Task to carry out> Restate word for word the entries below, starting with the line with "Task: Open the Action ellipsis menu" and continuing through the line with "Open the HTTP method dropdown". Include both of those lines and no others.

(Data items)
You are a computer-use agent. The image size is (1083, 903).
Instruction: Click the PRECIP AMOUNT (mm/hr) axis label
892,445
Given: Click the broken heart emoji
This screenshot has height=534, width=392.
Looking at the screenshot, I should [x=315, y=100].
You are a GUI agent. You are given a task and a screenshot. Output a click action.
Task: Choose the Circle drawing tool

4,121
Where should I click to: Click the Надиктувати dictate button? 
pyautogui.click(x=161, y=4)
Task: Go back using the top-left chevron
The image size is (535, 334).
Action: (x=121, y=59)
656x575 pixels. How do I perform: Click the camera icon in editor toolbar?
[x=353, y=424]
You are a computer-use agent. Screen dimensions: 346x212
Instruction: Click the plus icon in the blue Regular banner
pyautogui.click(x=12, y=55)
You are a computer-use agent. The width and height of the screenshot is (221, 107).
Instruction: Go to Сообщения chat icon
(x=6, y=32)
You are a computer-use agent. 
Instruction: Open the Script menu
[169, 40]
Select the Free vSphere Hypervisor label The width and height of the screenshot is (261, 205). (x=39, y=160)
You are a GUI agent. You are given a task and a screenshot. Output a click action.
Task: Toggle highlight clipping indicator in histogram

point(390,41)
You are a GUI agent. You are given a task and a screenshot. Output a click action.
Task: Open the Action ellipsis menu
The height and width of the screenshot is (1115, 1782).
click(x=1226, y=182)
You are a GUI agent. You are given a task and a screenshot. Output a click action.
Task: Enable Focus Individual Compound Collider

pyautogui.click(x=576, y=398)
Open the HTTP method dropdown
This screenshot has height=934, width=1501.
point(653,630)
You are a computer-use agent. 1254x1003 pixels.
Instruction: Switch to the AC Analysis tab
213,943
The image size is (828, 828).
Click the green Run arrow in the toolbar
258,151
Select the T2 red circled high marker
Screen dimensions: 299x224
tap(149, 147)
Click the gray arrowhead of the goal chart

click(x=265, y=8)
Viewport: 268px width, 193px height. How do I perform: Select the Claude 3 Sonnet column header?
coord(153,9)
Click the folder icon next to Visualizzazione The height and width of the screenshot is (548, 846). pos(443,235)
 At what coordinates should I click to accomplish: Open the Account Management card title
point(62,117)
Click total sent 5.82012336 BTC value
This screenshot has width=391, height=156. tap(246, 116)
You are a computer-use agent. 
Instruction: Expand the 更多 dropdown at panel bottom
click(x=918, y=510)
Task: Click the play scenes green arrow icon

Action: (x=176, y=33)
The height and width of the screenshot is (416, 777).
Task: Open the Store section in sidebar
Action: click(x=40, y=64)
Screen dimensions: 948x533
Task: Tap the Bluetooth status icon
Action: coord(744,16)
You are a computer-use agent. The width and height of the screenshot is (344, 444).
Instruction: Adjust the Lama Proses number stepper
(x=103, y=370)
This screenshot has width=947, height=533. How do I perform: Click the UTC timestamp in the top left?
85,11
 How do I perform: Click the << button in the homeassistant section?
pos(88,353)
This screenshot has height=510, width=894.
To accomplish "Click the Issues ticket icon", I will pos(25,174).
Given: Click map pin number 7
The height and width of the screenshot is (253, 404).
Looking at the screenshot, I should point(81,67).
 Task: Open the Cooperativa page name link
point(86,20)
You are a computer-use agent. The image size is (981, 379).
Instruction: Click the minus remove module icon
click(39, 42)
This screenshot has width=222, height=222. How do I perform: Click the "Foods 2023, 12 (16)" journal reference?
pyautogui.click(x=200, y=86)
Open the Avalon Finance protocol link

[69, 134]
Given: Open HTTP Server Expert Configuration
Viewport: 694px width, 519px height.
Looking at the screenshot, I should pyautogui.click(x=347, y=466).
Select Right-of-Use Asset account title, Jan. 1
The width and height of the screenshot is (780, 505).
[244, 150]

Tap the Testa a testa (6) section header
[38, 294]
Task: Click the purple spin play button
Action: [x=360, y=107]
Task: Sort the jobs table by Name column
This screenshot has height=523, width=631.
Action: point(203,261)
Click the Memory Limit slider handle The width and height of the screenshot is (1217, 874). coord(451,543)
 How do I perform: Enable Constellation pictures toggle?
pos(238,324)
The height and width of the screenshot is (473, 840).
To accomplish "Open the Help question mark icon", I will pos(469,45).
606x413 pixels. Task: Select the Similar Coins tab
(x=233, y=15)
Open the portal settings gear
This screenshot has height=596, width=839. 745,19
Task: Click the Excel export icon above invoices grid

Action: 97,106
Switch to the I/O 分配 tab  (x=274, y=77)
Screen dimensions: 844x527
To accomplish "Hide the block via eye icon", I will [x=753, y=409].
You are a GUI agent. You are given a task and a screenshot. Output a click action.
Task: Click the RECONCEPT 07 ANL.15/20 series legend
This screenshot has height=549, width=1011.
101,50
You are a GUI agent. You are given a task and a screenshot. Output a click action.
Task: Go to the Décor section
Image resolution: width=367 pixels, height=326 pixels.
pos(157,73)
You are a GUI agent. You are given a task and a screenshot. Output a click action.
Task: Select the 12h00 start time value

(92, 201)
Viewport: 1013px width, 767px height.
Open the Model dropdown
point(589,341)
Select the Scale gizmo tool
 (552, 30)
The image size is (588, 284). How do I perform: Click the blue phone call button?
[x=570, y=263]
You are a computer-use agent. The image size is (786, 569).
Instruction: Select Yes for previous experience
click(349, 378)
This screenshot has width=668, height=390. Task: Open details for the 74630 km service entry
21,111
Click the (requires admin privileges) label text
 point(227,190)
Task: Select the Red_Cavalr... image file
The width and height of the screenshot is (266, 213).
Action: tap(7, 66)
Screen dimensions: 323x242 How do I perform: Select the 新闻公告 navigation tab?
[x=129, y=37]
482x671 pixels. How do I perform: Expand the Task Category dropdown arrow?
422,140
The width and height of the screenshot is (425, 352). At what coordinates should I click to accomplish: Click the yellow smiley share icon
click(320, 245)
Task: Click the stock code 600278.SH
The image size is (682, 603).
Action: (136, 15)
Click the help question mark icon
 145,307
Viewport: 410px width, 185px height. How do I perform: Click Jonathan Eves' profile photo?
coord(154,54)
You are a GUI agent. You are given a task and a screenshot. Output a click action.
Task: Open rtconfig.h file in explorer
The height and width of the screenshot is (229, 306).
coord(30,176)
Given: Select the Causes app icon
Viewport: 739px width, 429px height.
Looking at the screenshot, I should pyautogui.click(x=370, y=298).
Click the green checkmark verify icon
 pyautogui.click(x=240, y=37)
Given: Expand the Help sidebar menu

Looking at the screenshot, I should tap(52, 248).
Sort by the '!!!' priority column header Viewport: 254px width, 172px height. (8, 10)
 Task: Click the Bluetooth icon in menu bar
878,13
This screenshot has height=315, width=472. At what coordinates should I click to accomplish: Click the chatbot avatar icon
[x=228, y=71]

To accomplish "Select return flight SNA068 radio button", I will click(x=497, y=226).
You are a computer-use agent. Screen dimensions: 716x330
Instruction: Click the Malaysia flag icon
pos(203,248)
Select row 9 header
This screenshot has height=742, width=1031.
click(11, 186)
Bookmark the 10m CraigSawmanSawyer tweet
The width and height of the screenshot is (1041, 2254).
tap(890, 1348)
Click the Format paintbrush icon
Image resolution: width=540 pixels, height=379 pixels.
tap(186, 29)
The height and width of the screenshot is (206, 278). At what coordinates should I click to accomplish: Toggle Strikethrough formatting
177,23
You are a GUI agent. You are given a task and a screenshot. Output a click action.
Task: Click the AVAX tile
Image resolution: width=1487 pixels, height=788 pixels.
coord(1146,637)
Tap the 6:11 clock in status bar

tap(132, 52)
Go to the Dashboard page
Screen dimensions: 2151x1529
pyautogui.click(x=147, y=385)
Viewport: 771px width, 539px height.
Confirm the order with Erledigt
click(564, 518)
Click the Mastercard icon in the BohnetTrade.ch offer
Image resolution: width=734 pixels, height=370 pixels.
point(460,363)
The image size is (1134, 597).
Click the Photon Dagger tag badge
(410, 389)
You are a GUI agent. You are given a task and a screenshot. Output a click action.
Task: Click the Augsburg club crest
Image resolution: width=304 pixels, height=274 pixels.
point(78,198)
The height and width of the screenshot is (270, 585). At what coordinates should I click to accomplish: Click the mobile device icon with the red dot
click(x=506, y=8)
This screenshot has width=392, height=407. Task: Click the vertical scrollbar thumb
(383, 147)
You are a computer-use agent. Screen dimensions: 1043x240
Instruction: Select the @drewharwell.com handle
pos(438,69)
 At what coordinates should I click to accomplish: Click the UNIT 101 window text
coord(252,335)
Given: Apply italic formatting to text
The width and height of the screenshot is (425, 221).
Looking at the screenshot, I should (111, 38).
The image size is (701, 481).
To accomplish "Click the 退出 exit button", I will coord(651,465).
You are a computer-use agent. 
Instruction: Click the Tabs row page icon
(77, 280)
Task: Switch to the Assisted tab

Answer to this exercise>
Task: Open the Action ellipsis menu
The height and width of the screenshot is (1115, 1782).
click(x=1226, y=182)
You are a GUI agent. You are given a task and a screenshot. Output a click action.
Task: Enable Focus Individual Compound Collider

pyautogui.click(x=576, y=398)
Open the HTTP method dropdown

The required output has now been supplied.